We explicitly clear memory used by stable variables so StableMem
doesn't need to clear memory when grabbing logical pages from already
existing physical ones.


NOTE: We still need to do some work during updgrade and postupgrade,
but if stable variables and user-defined pre/post upgrade hooks are
avoided, then the work is minimal and highly unlikely to exhaust cycle
budget.

REMARK:

* An actor that has no stable variables and allocates no StableMem
  should require no physical stable memory

* An actor that has n > 0 pages of StableMem will (unfortunately)
  require at least n+1 pages of physical memory since we need at least
  one extra bit to encode the presence or absence of stable variables
  (there is no other preserved state that could record this bit).

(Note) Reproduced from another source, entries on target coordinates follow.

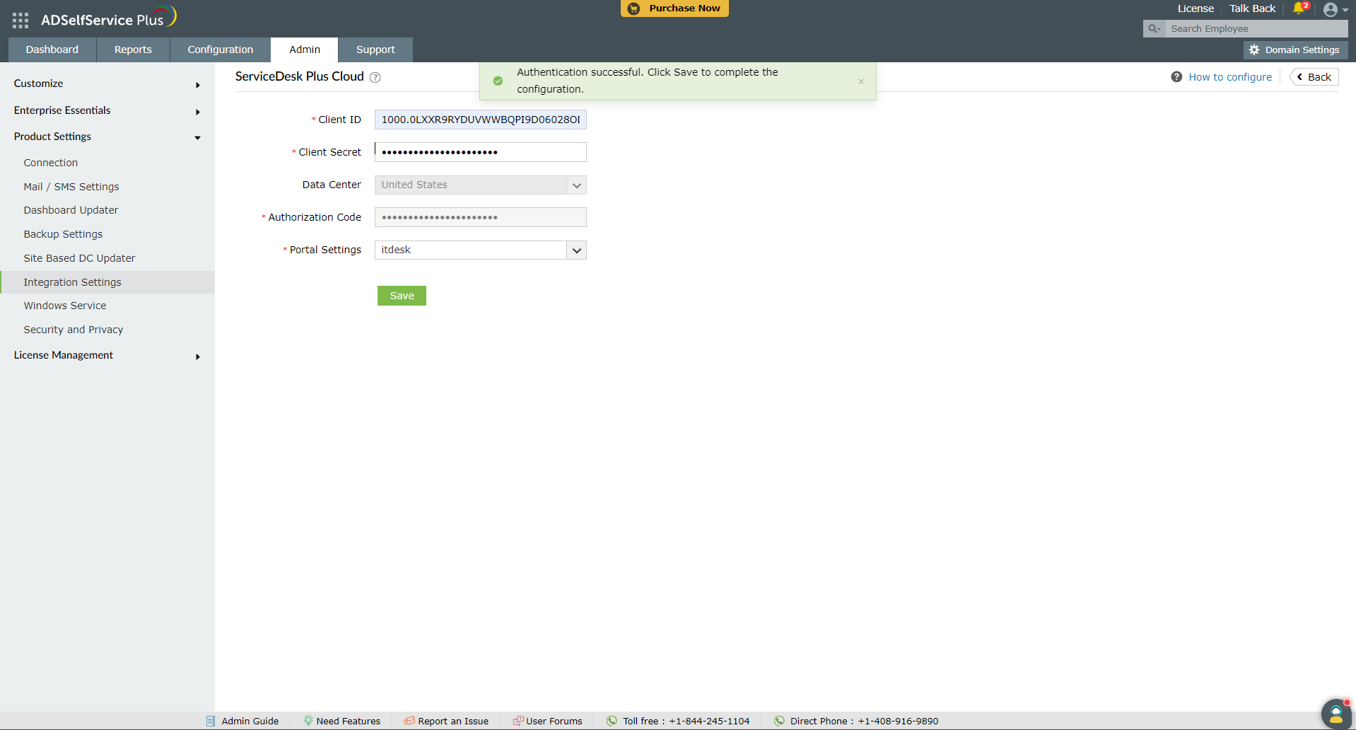The image size is (1356, 730).
Task: Switch to the Dashboard tab
Action: pos(51,50)
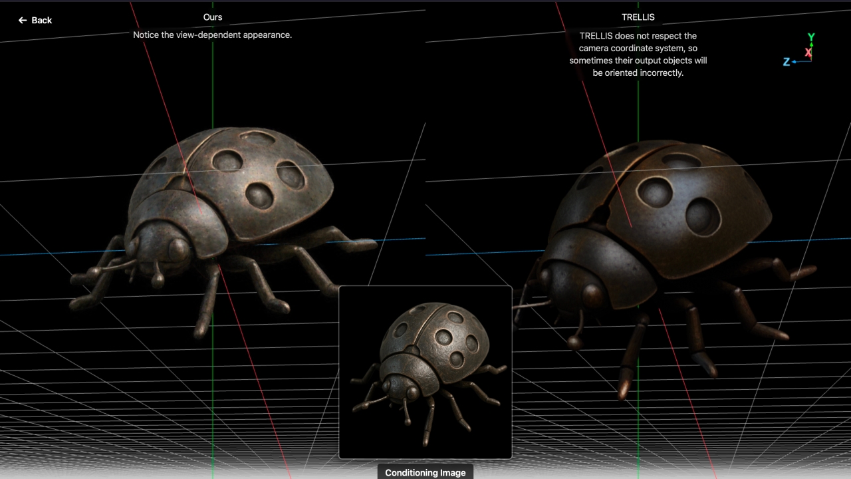Click the ladybug's head in conditioning thumbnail
This screenshot has width=851, height=479.
[x=401, y=387]
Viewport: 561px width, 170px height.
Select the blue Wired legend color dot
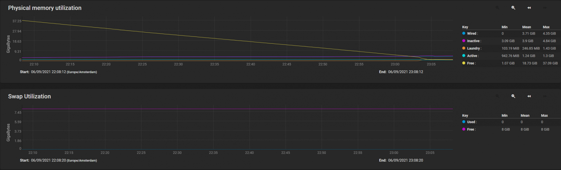[x=464, y=33]

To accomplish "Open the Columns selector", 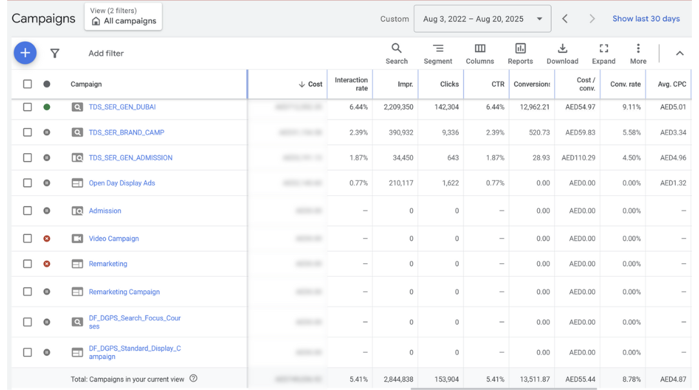I will coord(480,54).
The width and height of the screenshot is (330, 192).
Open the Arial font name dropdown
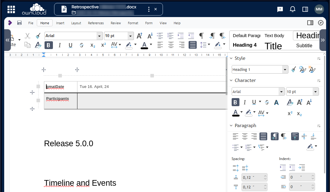pos(99,36)
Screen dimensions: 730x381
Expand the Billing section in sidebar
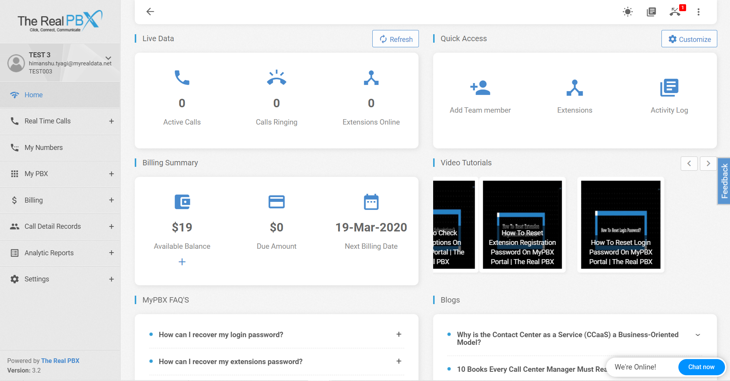pos(111,200)
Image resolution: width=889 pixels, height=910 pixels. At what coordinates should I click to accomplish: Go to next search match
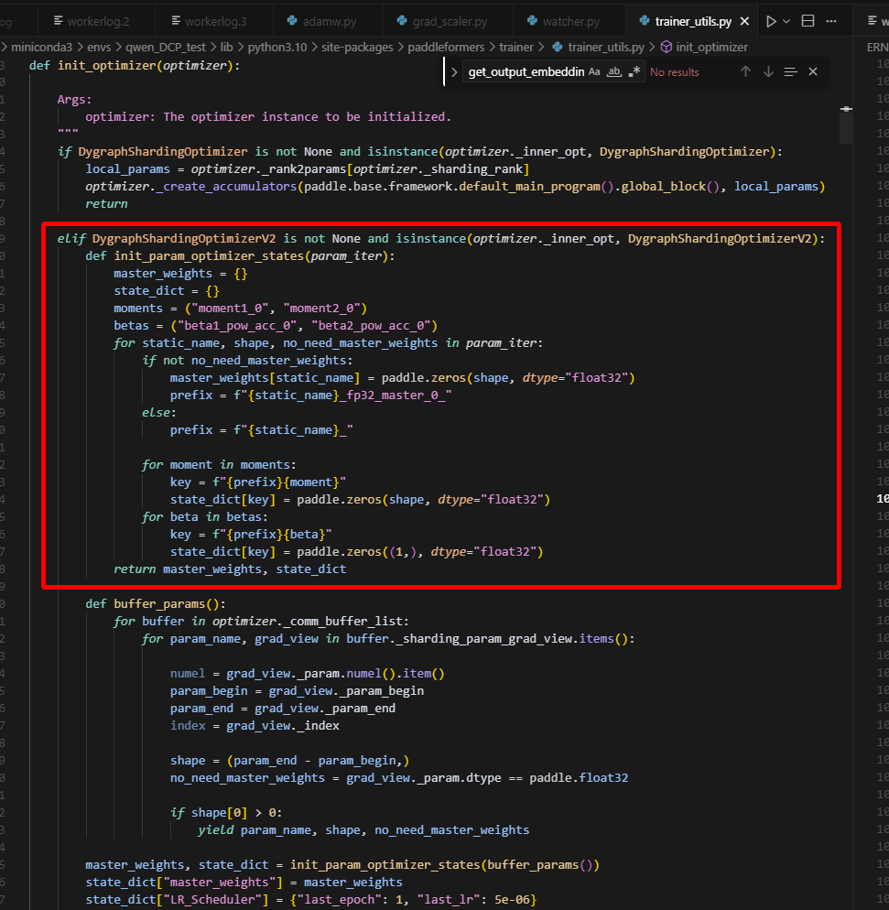click(x=768, y=71)
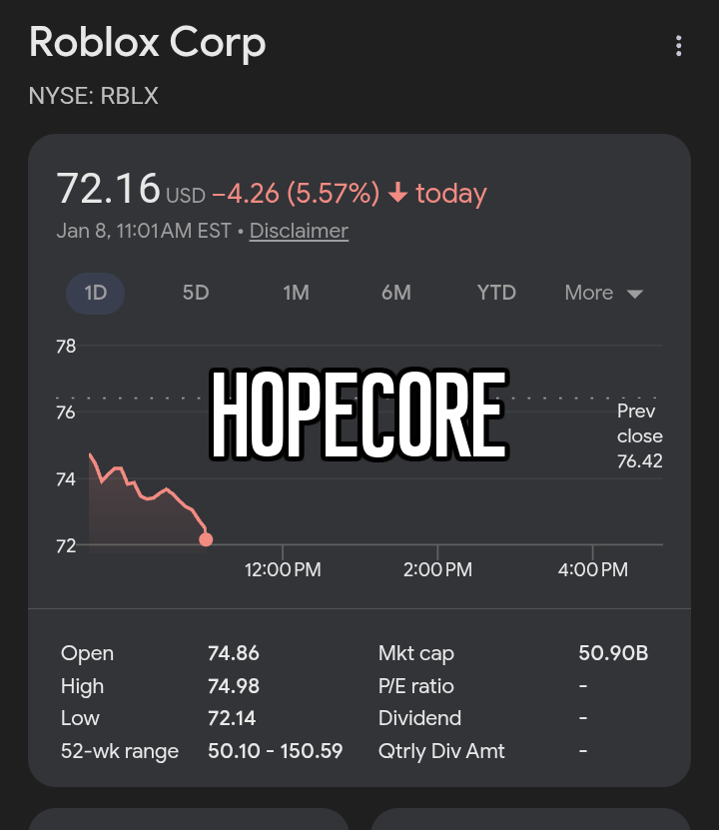
Task: Click the NYSE: RBLX ticker text
Action: pos(93,96)
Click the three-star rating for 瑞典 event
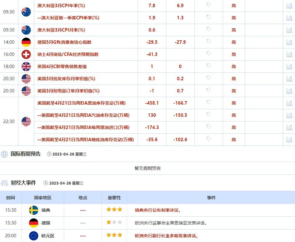 pyautogui.click(x=114, y=210)
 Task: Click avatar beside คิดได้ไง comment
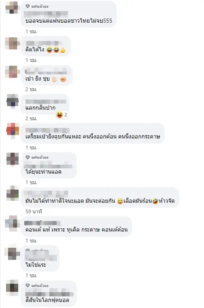pyautogui.click(x=13, y=43)
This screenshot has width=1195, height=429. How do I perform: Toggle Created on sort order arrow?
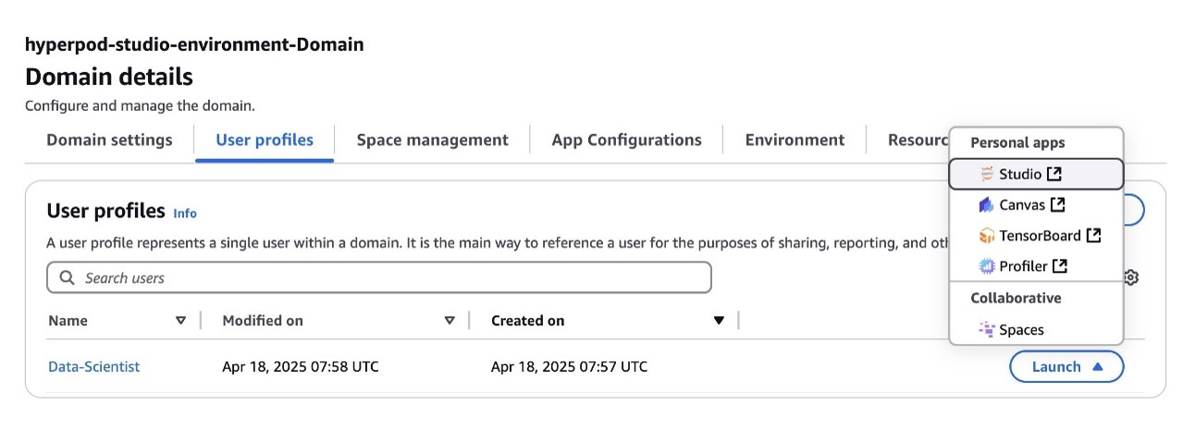click(x=719, y=321)
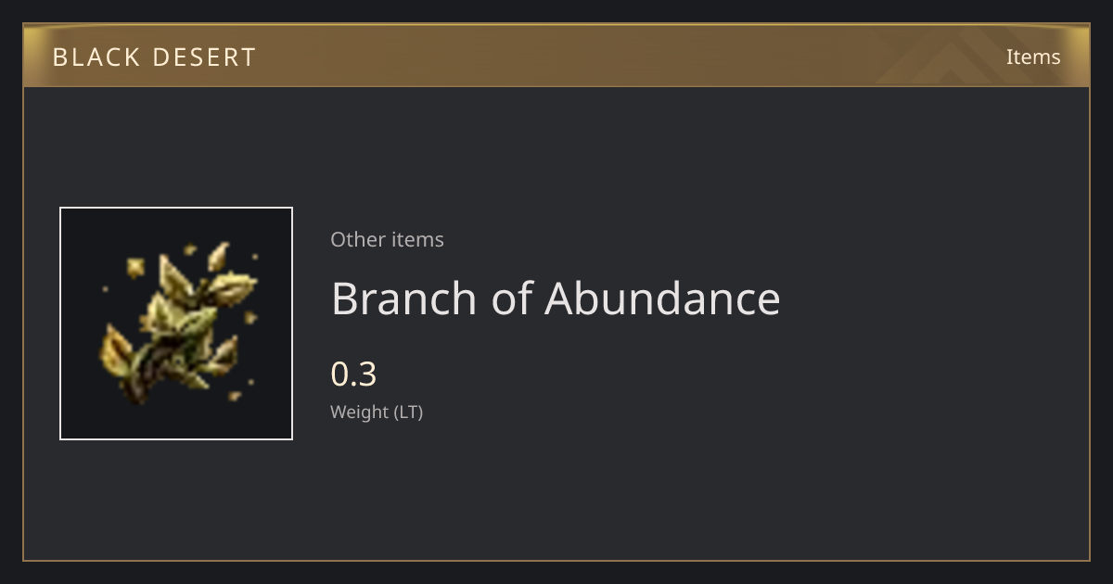1113x584 pixels.
Task: Select the 0.3 weight value
Action: click(x=353, y=375)
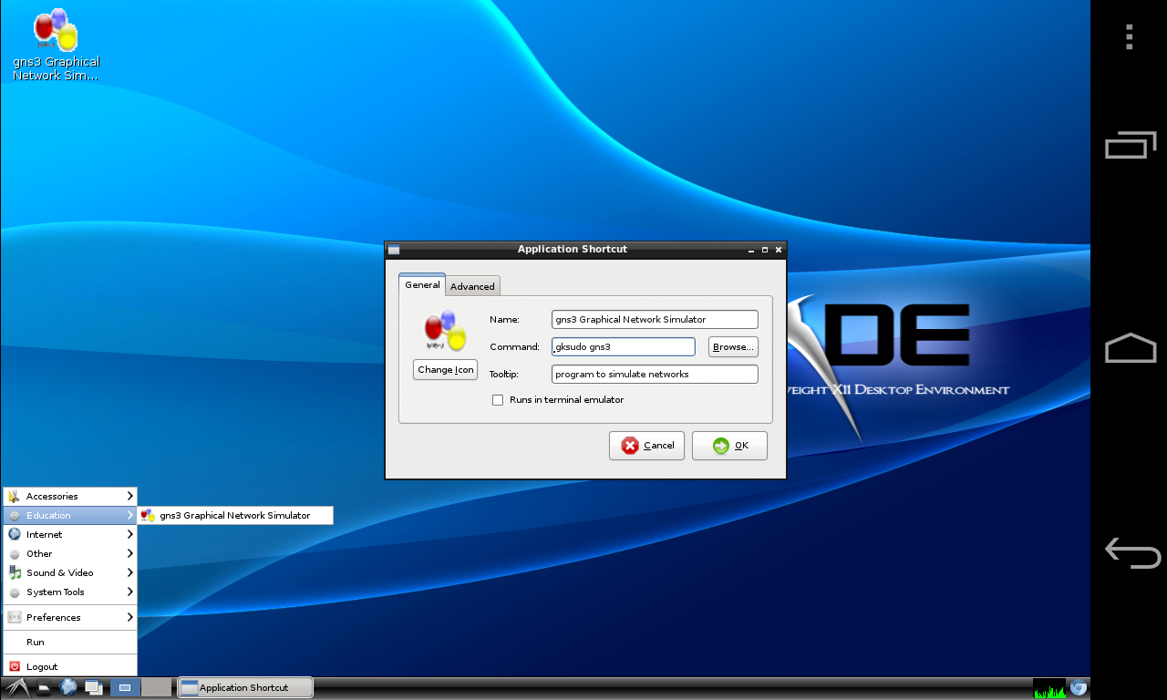Click the Chromium icon in the system tray

point(1079,688)
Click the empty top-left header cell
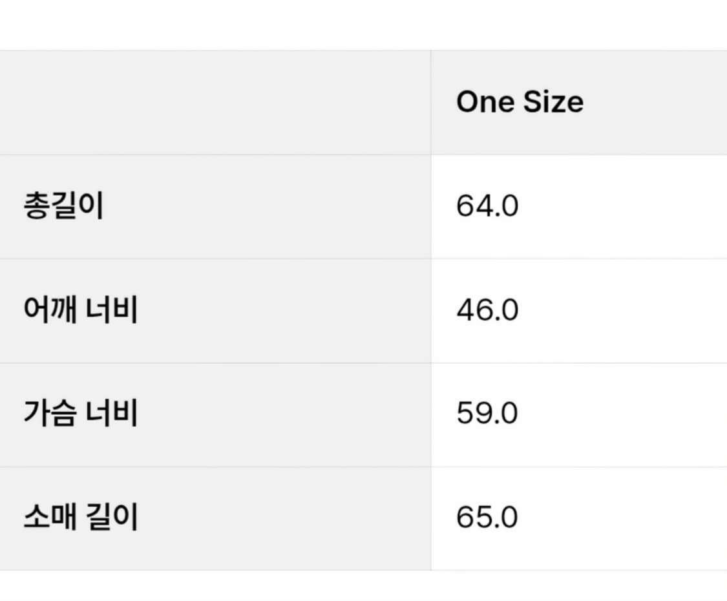The height and width of the screenshot is (601, 727). coord(215,102)
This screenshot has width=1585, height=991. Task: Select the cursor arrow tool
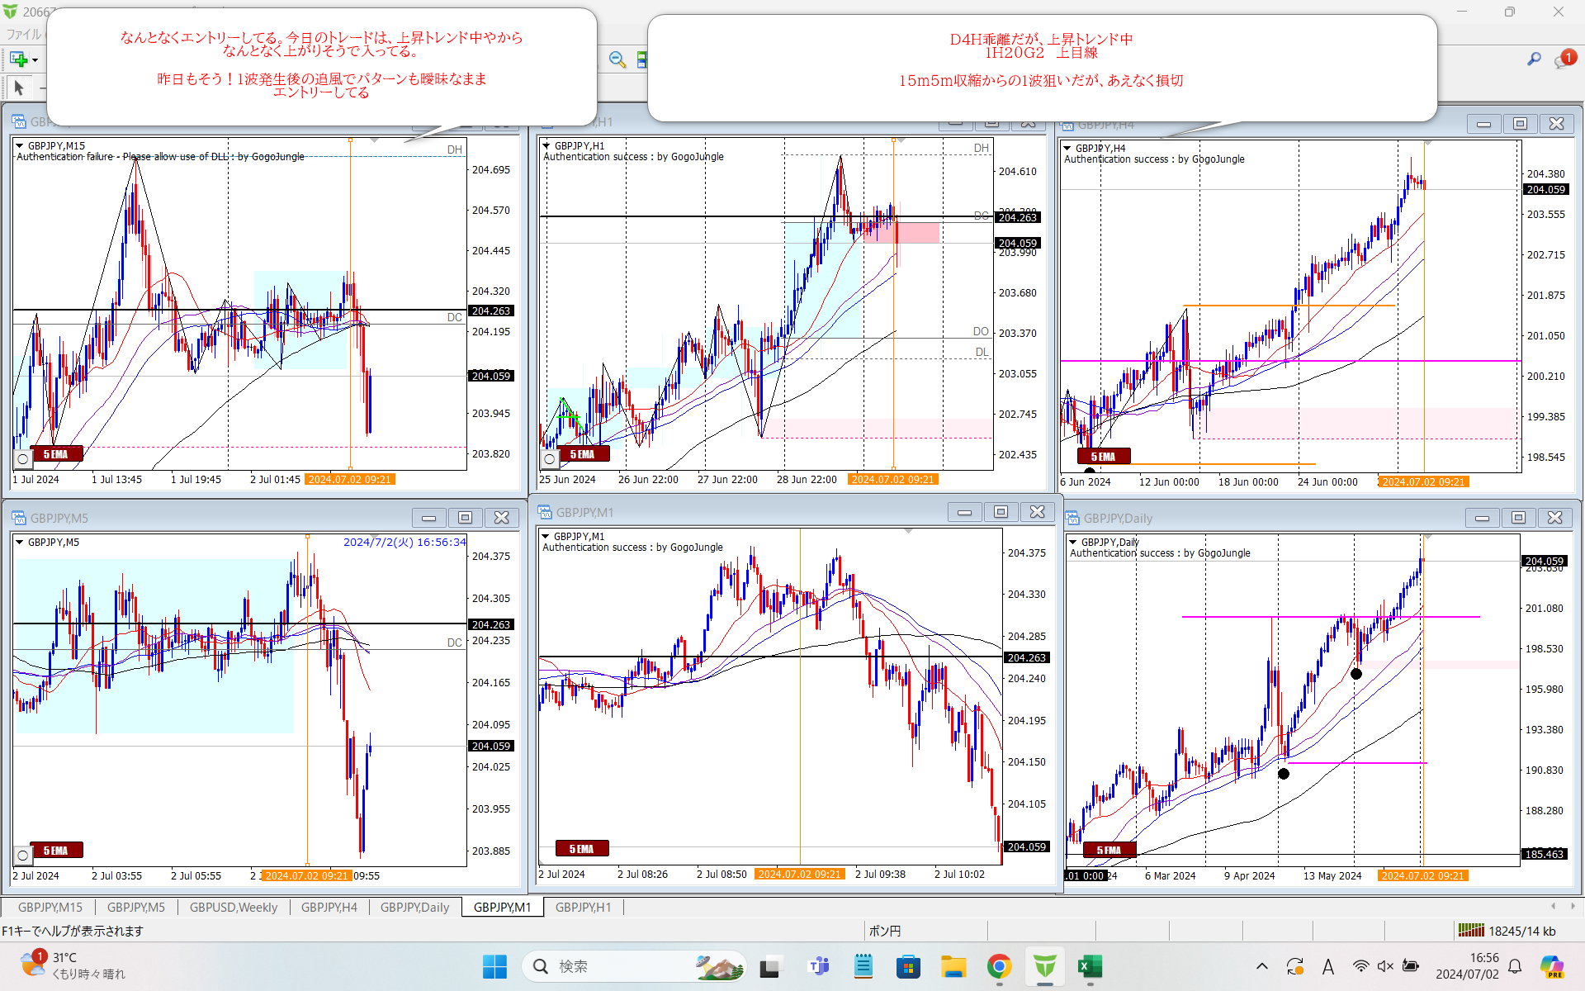tap(19, 88)
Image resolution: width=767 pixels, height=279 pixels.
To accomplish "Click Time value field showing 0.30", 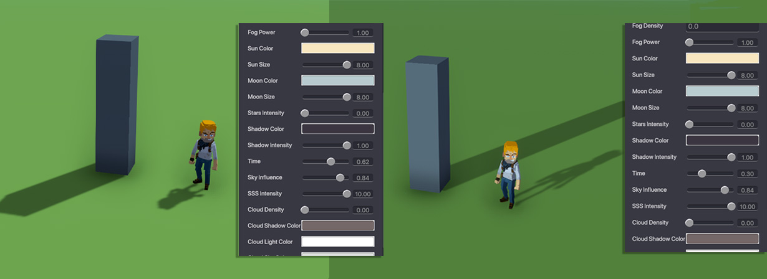I will point(747,174).
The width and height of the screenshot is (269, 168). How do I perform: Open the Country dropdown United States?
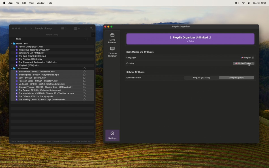click(x=244, y=63)
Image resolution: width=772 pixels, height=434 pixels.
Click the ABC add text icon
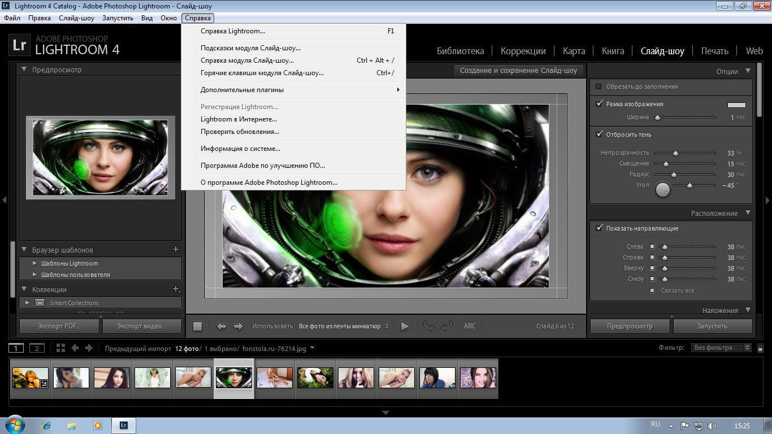pyautogui.click(x=470, y=326)
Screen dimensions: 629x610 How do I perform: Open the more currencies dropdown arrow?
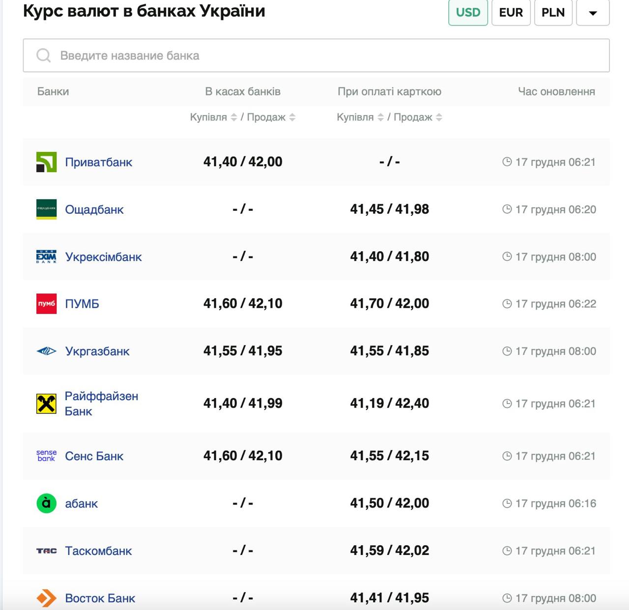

FURTHER CONSIDERATIONS: It would be nice if there was some way to
allow a Motoko actor (perhaps intended to upgrade from a foreign
canister with foreign stable memory format) to have unadulterated,
full-speed access to stable memory, without the protocol required by
the possibility of stable variables.  Perhaps we could special case
programs that have *no* stable variables to support this raw
semantics.  I.e. if the program declares no stable variables, we
install and upgrade by simply setting `(StableMemory.)size :=
ic0.stable_size()`, never consulting or altering physical memory and
(ideally) omitting the additional bounds checking.